======== GIVEN TEXT
Move over off-patent chemical drugs. It's the now the turn of off-patent drugs of bacterial, or mammalian, origins to attracting the attention of the pharmaceutical industry.
And we are not talking about Biocon, Avesthagen, Intas Biopharmaceuticals, and other such players, which have a long-standing traditional presence in the biopharmaceutical market.
It's the conventional generic companies such as Dr Reddy's Laboratories, Glenmark Pharma, Lupin, apart from world generic giants such as Teva and Sandoz that are eyeing the opportunity that the global market for biosimilars holds.
Biosimilars are off-patent versions of biopharma drugs. As per estimates, the global market for biosimilars is over $75 billion, which is about a tenth of the global prescription drug market of over $712 billion.
According to the US-based market research firm Decision Resources, biologics is the faster growing segment in the pharma market.
Moreover, multiple patent expiries are staring biopharma in the eye. Data points that patents on US biotech behemoth Amgen's Enbrel (used for treatment of arthritis and psoriasis), Neupogen (for neutropenia, a side effect of chemotherapy), and Epogen (for anaemia), with annual sales aggregating $7 billion are due to expire between 2012 and 2015.
While on the other hand, patents of US biotech giant Genentech's (recently acquired by Roche) — Avastin (for colorectal cancer) and Herceptin (for breast cancer), with total annual sales of approximately $3.6 billion — are due to expire between 2017 and 2019.
================
Write the next part of the article on generic drug makers and the biosimilars market, picking up after its last paragraph. The records that come next are unrelated to the article about biosimilars.
======== RECORD EXCERPTS
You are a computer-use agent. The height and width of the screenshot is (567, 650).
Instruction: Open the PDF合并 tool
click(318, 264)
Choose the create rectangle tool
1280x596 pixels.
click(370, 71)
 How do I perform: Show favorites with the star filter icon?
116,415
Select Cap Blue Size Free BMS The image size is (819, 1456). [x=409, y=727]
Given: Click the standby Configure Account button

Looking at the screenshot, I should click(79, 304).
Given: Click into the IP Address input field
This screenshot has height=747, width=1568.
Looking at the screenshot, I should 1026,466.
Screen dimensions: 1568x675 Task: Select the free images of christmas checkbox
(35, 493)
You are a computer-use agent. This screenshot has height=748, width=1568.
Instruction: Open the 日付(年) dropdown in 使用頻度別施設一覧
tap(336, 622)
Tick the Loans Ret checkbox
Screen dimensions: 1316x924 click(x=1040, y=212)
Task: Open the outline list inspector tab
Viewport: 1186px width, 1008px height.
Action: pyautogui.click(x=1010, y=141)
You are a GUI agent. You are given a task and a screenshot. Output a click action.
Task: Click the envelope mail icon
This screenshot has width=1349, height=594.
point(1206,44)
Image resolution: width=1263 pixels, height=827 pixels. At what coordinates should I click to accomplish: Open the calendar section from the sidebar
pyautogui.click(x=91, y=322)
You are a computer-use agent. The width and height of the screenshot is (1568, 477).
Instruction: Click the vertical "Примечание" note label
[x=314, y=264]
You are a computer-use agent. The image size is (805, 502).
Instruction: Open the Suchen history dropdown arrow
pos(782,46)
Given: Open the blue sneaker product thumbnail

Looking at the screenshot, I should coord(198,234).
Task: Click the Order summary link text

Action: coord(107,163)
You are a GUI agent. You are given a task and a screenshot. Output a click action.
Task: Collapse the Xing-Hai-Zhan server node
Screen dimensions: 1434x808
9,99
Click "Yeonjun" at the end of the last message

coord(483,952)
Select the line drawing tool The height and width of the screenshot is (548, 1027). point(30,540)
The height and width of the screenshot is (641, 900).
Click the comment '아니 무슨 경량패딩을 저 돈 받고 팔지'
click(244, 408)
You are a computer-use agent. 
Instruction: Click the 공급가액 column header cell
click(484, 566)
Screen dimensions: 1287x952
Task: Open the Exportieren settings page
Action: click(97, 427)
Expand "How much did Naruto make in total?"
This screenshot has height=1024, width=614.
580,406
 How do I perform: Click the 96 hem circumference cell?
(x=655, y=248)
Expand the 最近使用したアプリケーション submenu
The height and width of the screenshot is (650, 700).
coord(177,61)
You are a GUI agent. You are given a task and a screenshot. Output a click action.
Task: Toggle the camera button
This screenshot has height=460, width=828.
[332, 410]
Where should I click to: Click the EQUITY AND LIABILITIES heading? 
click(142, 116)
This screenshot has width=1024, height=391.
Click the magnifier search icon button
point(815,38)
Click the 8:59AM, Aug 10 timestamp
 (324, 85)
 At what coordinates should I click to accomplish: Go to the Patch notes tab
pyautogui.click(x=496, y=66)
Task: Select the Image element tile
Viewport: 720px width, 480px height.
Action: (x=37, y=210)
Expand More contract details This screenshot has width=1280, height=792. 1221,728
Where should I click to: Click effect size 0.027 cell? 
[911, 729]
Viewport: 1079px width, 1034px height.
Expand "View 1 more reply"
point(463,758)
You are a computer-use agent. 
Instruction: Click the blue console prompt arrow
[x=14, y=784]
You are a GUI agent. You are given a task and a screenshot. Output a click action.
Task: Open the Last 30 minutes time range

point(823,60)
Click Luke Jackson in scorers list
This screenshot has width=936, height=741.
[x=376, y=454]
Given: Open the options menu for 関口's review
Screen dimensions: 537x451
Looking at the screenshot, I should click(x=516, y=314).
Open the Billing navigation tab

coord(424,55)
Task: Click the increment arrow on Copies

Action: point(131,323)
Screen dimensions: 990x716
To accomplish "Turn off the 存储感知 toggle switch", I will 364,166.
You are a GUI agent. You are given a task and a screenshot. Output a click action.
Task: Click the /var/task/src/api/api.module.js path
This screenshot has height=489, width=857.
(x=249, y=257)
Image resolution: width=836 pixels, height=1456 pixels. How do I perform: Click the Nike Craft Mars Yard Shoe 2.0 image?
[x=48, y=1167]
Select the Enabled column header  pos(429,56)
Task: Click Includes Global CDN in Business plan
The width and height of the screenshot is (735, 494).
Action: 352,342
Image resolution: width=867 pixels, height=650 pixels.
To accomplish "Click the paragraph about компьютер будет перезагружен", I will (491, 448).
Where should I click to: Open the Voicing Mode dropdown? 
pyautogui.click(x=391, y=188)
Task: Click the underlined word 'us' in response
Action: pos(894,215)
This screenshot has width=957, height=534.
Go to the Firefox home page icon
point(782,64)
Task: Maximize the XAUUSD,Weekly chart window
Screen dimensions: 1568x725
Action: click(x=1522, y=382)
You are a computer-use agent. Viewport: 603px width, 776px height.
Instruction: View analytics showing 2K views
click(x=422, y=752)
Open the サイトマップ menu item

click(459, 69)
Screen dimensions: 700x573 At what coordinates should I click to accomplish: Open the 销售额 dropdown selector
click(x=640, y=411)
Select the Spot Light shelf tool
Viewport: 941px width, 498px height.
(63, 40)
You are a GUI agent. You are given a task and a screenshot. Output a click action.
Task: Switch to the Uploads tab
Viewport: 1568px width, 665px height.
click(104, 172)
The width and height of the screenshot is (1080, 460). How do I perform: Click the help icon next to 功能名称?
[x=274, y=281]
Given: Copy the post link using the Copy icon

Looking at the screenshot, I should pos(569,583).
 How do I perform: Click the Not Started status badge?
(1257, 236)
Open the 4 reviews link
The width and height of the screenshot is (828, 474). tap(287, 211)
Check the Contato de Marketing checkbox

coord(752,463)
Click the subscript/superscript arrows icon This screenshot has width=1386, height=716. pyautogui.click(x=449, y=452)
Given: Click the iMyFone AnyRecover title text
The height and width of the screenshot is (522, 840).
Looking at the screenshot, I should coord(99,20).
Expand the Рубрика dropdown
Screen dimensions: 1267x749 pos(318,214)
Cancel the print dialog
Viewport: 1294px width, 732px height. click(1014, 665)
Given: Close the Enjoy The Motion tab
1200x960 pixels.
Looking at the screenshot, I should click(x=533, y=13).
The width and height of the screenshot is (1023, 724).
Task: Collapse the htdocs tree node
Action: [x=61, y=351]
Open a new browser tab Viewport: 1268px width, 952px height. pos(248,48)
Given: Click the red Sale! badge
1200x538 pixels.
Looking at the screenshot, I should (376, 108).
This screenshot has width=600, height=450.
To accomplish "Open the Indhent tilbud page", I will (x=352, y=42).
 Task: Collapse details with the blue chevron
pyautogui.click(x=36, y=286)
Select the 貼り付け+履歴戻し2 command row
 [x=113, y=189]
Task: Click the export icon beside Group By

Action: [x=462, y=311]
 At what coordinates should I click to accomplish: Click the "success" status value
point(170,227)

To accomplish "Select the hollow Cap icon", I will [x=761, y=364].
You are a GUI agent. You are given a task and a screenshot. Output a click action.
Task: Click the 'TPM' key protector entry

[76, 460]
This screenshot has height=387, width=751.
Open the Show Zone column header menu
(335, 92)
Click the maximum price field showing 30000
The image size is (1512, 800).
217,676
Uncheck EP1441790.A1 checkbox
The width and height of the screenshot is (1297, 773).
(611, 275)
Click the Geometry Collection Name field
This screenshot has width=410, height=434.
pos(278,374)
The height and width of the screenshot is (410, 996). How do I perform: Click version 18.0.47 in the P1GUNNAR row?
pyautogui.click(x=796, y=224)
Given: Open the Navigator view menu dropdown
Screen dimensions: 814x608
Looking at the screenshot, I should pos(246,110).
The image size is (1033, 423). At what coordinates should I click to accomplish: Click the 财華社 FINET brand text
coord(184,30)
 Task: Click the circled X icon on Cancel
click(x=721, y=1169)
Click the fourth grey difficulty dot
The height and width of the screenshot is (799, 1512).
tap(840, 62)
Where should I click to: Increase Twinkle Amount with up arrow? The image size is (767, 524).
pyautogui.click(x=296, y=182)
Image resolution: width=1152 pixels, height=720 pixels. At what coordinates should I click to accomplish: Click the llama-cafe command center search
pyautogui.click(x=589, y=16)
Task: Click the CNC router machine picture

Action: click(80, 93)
================
ANSWER FOR THE TASK:
Thus sensing this potential, generic giant Sandoz has got three biosimilars approved in Europe–omnitrope (growth hormone), zarzio (oncology), binocrit (for anaemia).
Israeli giant Teva, which is also the world's largest generic company, has launched its biosimilar, Tevagrastim (for neutropenia), in Europe and plans to be a major player in the biosimilars' play.
Similarly, Indian generic companies are laying strong bets on churning out a biosimilars. According to an official from Hyderabad-based Dr Reddy's, which has eight biosimilars in its pipeline, the future of medicine lies in this niche area.
Rajender Kamboj, president, novel drug discovery & development at Lupin, said, "Producing biosimilars is challenging as there are chances of variations, even with identical processes. But it is a very significant area in India and will drive growth."
According to Neelima Joshi, vice-president, biological research at Glenmark Pharma, many companies in India are in the process of capability building. "The scope is high, but the regulatory component has to be addressed."
Research analysts say that the margins that biopharma products fetch are higher than chemical drugs. According to an analyst from a Mumbai based securities firm, the operating margins in biopharma are around 30-40%. "This is more than those of around 10-25% in active pharmaceutical ingredients and 15-30% in formulations–which make up chemical drugs."